Kickstarting economies through local spend
The government's 'New Deal' aims to put jobs and infrastructure at the core of its growth strategy. Jason Hallas explains why local spend should be at the core of construction projects.
Over the last few months, we’ve seen a realisation that we need to adapt to a ‘new normal’ following the arrival of Covid-19, rather than ‘wait it out’, hoping things will eventually get back to normal.
Unlike in films, we can’t change the past, and yet I keep thinking about the famous scene in Back to the Future when Doc Brown explains to Marty McFly how his presence in the past has skewed the timeline creating a new alternative future.
Without anyone jumping into a DeLorean – if we can find one - we see that Covid-19 has certainly skewed the timeline and changed the future for us all.
With the support of our customers, it has taken an outstanding effort, innovation, resilience, and adaptability to see us through the first few months of this challenge and we’ve kept nearly 100% of our projects across England and Wales open throughout.
However, we must never lose sight of what is on the horizon, and for our local authority customers, these perspective headwinds will inevitably bring cuts in Government grants.
Local spend is vital
Our office project for Gateshead Council, called Riga, generated over half a million pounds of spend within 20 miles during Covid-19 stricken March and April.
This is where the construction industry will have a crucial role to play in the future.
As well as delivering the social infrastructure our local communities need in the months and years to come, construction will be the powerhouse for driving new inward investment, supporting SMEs, creating local jobs and upskilling communities.
The immediate and positive response to Covid-19 from our customers has told us exactly that. As the public sector moves closer to a standalone model, local spend is vital to powering local businesses and employment.
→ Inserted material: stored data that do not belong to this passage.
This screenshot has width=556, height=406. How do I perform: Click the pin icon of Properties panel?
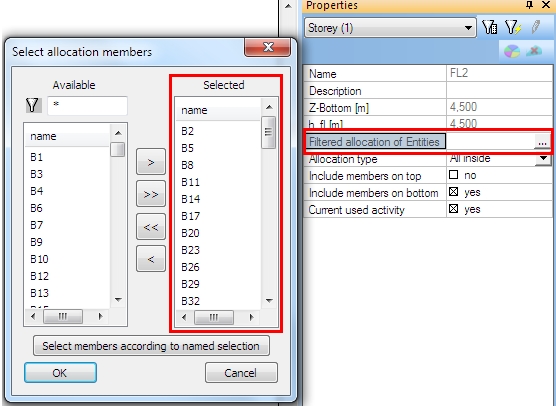pyautogui.click(x=529, y=5)
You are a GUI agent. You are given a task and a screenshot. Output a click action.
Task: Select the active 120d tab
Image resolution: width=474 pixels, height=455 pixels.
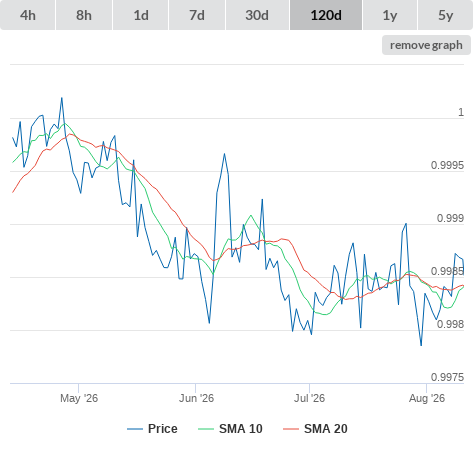(x=326, y=15)

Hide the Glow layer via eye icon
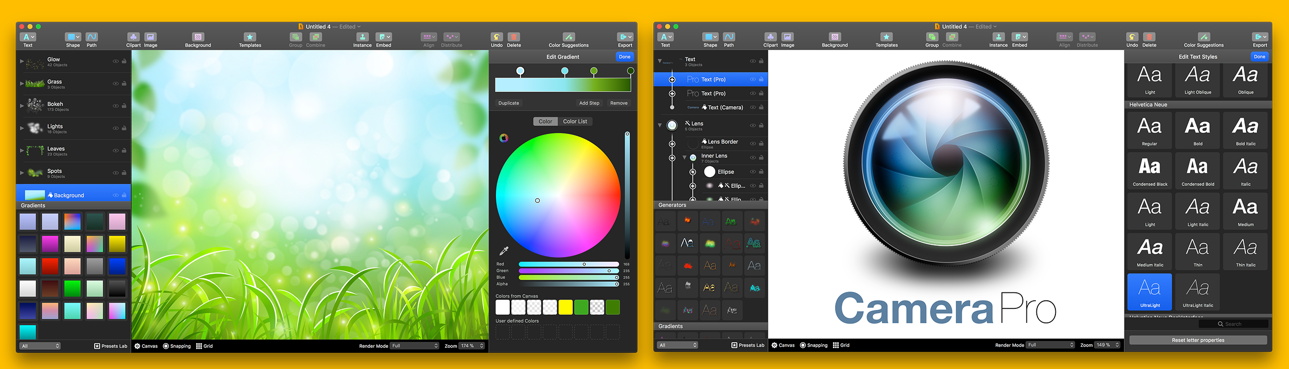tap(116, 61)
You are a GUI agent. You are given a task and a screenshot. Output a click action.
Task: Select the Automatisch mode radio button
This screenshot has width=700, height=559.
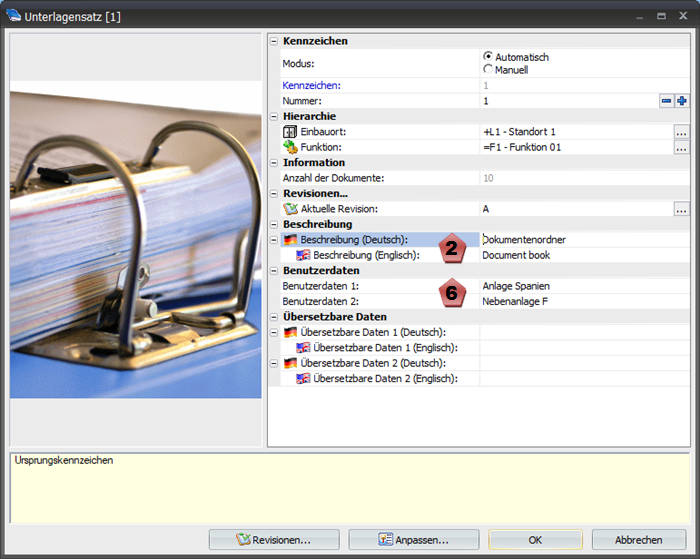coord(488,57)
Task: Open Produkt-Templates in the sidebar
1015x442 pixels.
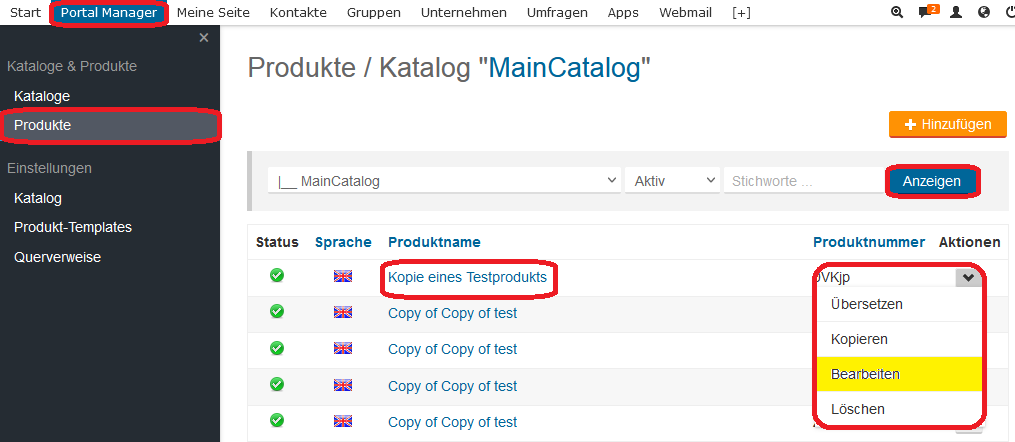Action: pyautogui.click(x=73, y=227)
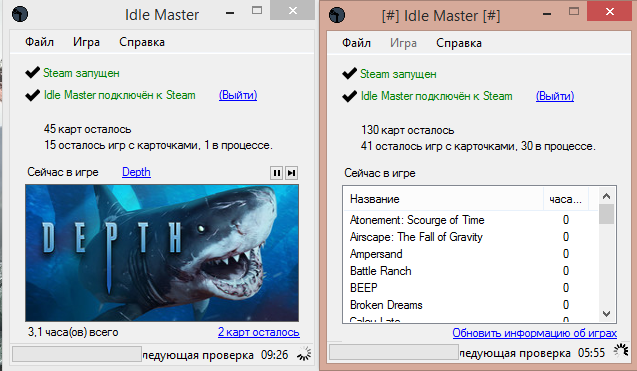This screenshot has height=371, width=637.
Task: Click Выйти link in left window
Action: click(x=238, y=95)
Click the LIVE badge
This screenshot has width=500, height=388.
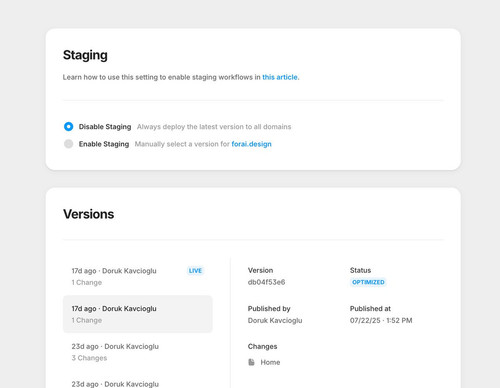(195, 271)
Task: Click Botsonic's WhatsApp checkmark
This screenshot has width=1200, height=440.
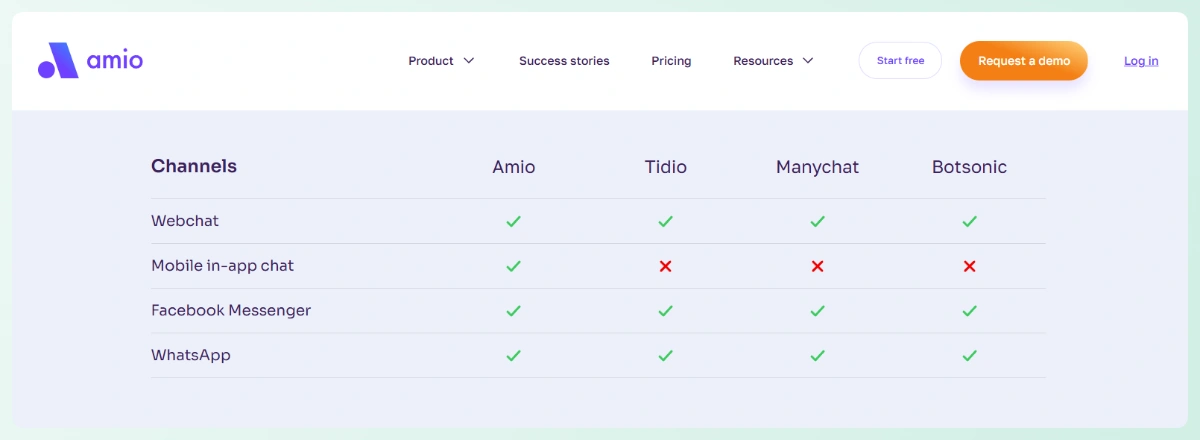Action: pyautogui.click(x=969, y=355)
Willmott Dixon is a purpose-driven company wants to leave positive lasting legacies in communities in which we work, delivering projects that have enhanced the lives of thousands of people across the UK.
Contractors need to show who their projects are enriching local economies. For example, during April and May 2020, £525,928 (66%) of the project spend on our office project for Gateshead Council was spent with businesses within 20 miles of the site.
In fact, across 11 projects for our partners Gateshead Council, we’ve invested more than £63.8m with local businesses within 20 miles of our projects.
Outside of the North East, as a business, our commitment to local spend is paramount. In 2019, we handed over 49 projects across England and Wales. Throughout this, over £489m was spent within 40 miles of the project, equating to 58% of overall project spend. This commitment significantly boosts the local economy, and as we recover from the impact of Covid-19, the drive for local spend to kickstart local business will never be more important.
Our £37m University of Warwick Sports and Wellness Hub saw 74% of the project's budget spent on companies based within 40 miles of the site.
The right procurement vehicle will play its part powering local economies
Financial and time pressures will continue to mount in the wake of this unprecedented public health crisis, making the choice of the right procurement vehicle all the more important to local authorities driving to continue to deliver projects.
In most cases, a race to the lowest price through a single-stage route doesn’t put local spend at the heart of the project and let’s not kid ourselves about the low levels of overhead and profit sometimes shown in tender documents to just win a project.
As leading author and motivational speaker Simon Sinek would suggest, this is not about winning the game now, it’s about the ‘infinite game’ and it has been heartening to have had so many positive conversations with customers over the last two months about how construction can play its part in protecting and powering local economies.
Without exception, a new building will create new jobs through its design and build stages but once ‘live’ the knock-on effect can be far-reaching; a new development may open up a previously underused building to be re-purposed, again creating new employment through its design and build stage, and the cycle starts again.
A shift in mindset and collaboration are key
Collaboration is the key and only by looking after each other and working together as an industry can we do the right thing together; a simple change in payment terms to twice weekly, for example, has already seen smaller sub-contractors paid more frequently keeping them more stable and able to keep local people employed.
We have seen customers and technical advisors working together with contractors, as partners, to overcome such issues as cash flow and programme without becoming slaves to contract terms and conditions and long may it continue.
We are emerging from a major disaster that forced massive leaps of innovation – that would have taken years beforehand - to happen virtually overnight, in an industry that has been long criticised for not being innovative enough.
Committing to put local spend top of every procurement agenda is another shift in mindset and a massive leap forward, that together we can make happen now, to help protect the future of our communities and economies.